The attitude questionnaire was not piloted and there was no information as to its reliability or validity. However, test- retest scores were so nearly identical for both groups as to suggest a high degree of test-retest reliability. The children's post project attitudes to mathematics may have remained unchanged in reality. They had enjoyed the games and puzzles, but knew that there would be no more games sessions. Why should this have made them more positive towards mathematics in general? Observation indicated a more positive attitude to working co-operatively, in contrast to the questionnaire findings. However, whether this would continue post project is unclear and would depend on a number of factors, not least the provision of further opportunities for co-operative working.
The mathematics test aimed at clarity and simplicity, focusing on mathematical vocabulary and some tasks and situations of the kind that would be met in the mathematical games. At post test it may have favoured the experimental group who had played the games. However, the brevity of the intervention must be taken into account, and that a number of the questions related to situations and mathematical vocabulary in the laminated strategy games which were hardly used at all. Some regression to the mean was evident in the post-test scores of the comparison group, particularly the boys, although not in the experimental group. It was also possible that there was a degree of ceiling effect in the results, particularly for high scoring girls in the comparison group, although the mean post- test score was only 20 out of 30.
The mathematics test indicated gains for boys but not for girls. While there might be artefactual elements in this finding, it appears that the approach did not positively discriminate in favour of girls. However, this might be influenced by same-gender pairings, as Topping and Whiteley (1993) found with Paired Reading.
A further possibility was that any improvements in the experimental group may have resulted from the Hawthorne Effect - the impact of extra attention and novelty alone. This is true of many classroom interventions. Ideally, additional follow up evaluation should be carried out three months later.
Further research should utilise measures of known reliability and validity or establish the reliability and validity of newly created measures. The use of comparison groups which are totally comparable and the gathering of follow-up data are highly desirable. How long it is realistic to expect the effect of a relatively slight intervention to endure is a difficult issue, however. Further examination of differential gender effects in relation to variation in organisational parameters is necessary. In addition to cross-gender matching, the use of extrinsic rewards, subjects of a different age, cross age pairing, and interventions of different duration and frequency could all be explored. If these were evaluated rigorously it should be possible to draw conclusions about the most cost effective intervention. Comparison of this approach with more traditional co-operative learning, using structured activities more closely coupled with the formal curriculum, would also be of interest.
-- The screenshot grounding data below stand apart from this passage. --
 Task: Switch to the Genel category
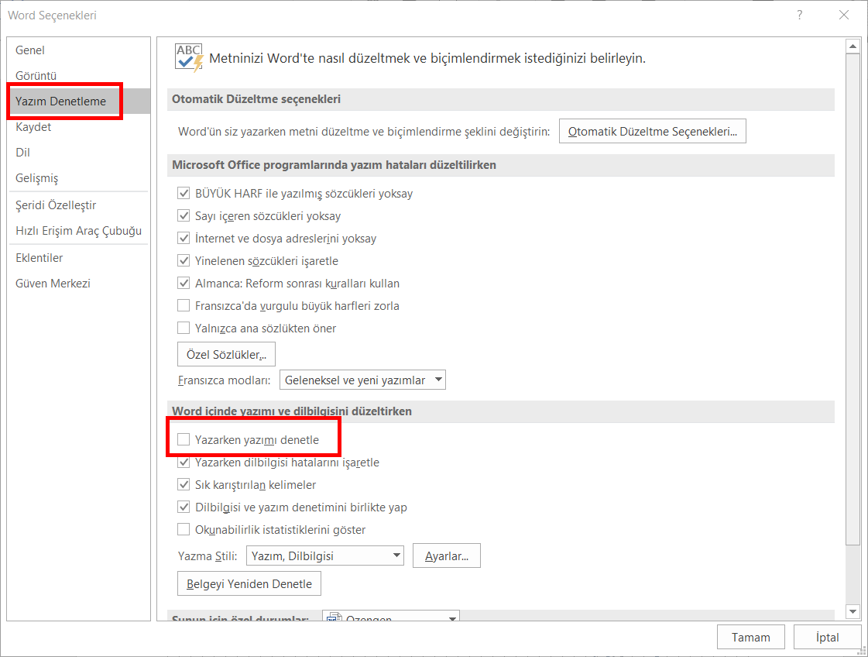30,50
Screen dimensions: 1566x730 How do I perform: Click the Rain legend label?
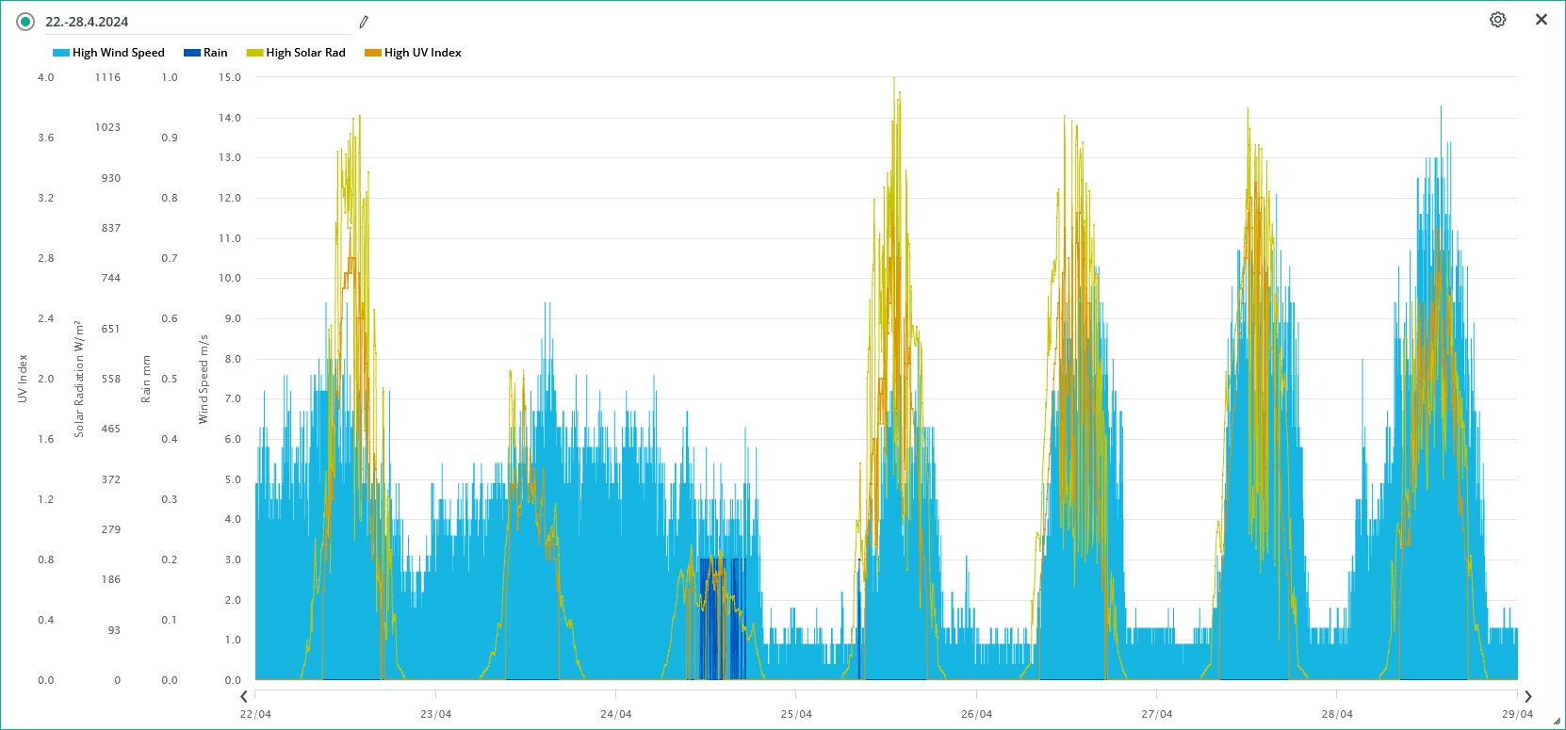coord(215,53)
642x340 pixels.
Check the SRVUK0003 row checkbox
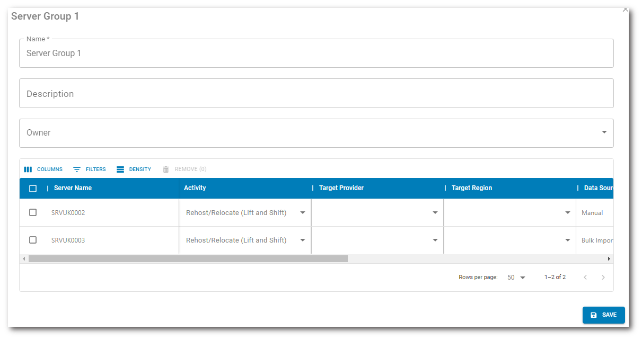tap(33, 240)
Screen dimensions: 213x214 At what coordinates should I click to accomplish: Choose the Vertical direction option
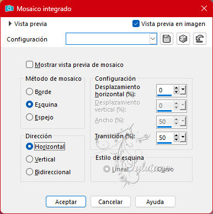point(29,159)
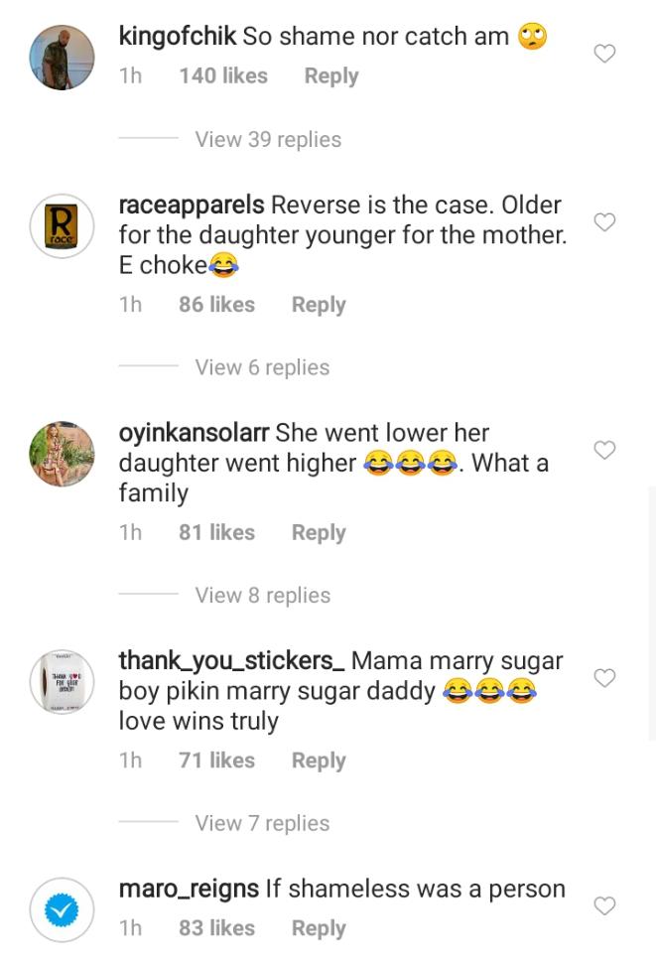Show View 8 replies thread
The height and width of the screenshot is (967, 656).
(262, 596)
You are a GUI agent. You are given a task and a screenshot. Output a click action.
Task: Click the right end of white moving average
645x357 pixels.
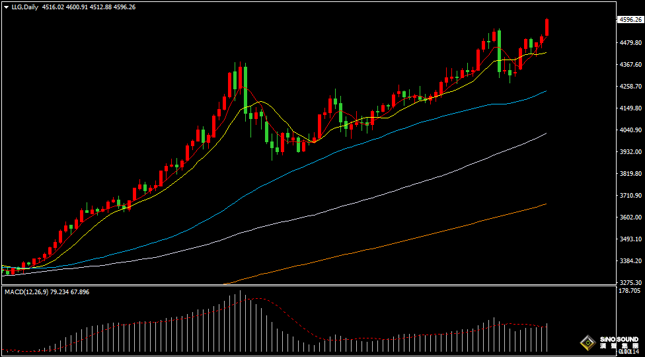[545, 134]
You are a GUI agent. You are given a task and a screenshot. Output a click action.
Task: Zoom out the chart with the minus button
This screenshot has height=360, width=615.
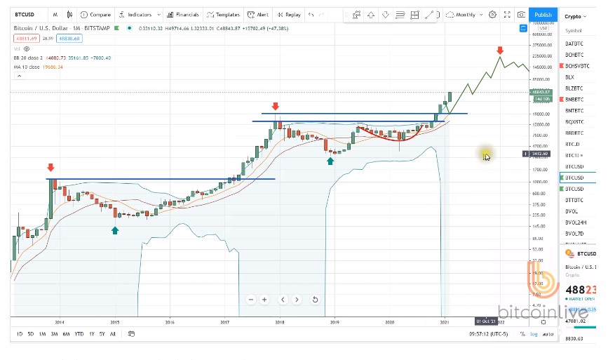coord(250,300)
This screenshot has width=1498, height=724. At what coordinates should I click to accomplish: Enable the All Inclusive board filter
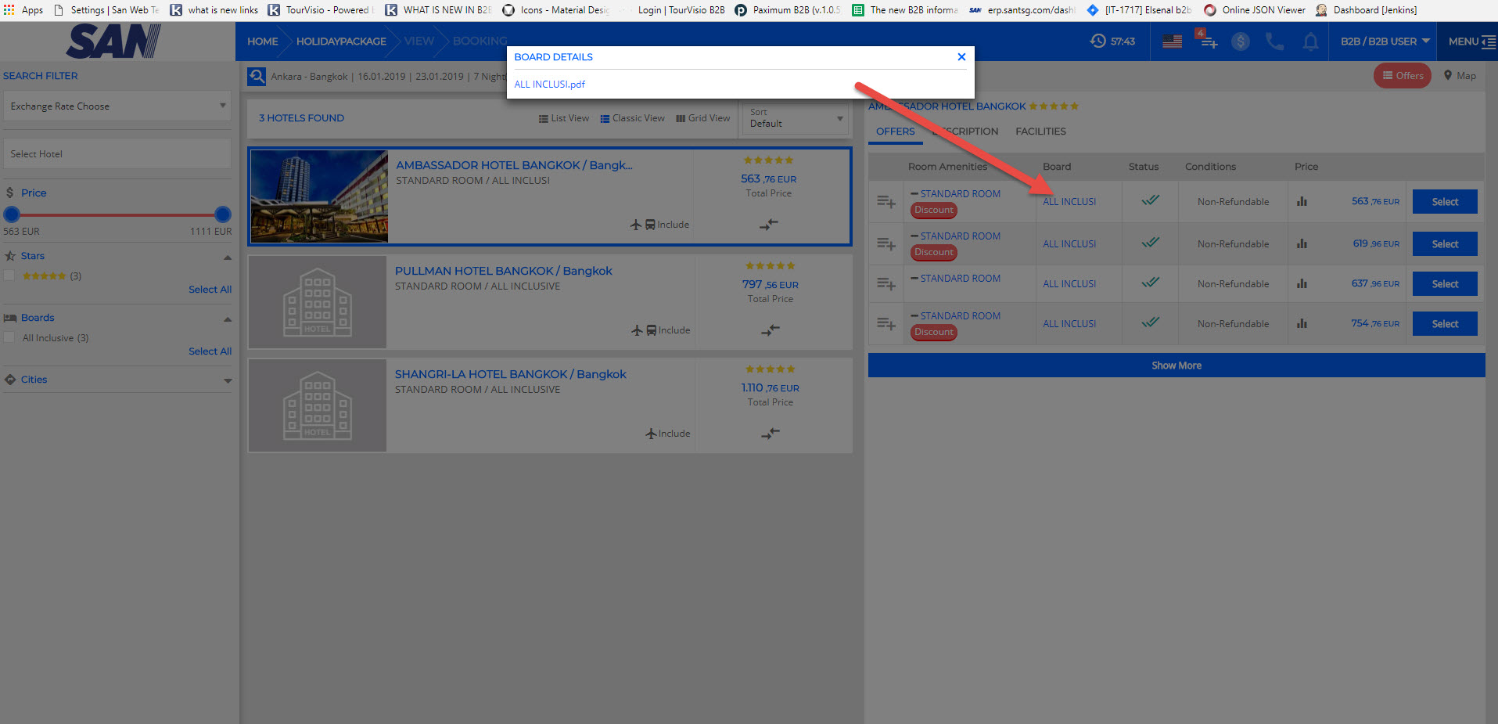coord(10,337)
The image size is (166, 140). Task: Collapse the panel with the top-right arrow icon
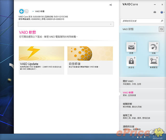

There are implications here for making more effective use of mathematical games in the classroom, and for including a wider variety of mathematical puzzles and games, purchased from stores, stemming from ancient times or traditionally in the public domain. There are implications, too, that schools should monitor and assess the relative progress of girls and boys in the learning of mathematics in relation to teaching methods in use; and that teachers might usefully monitor their own interactions with girls and boys in the classroom.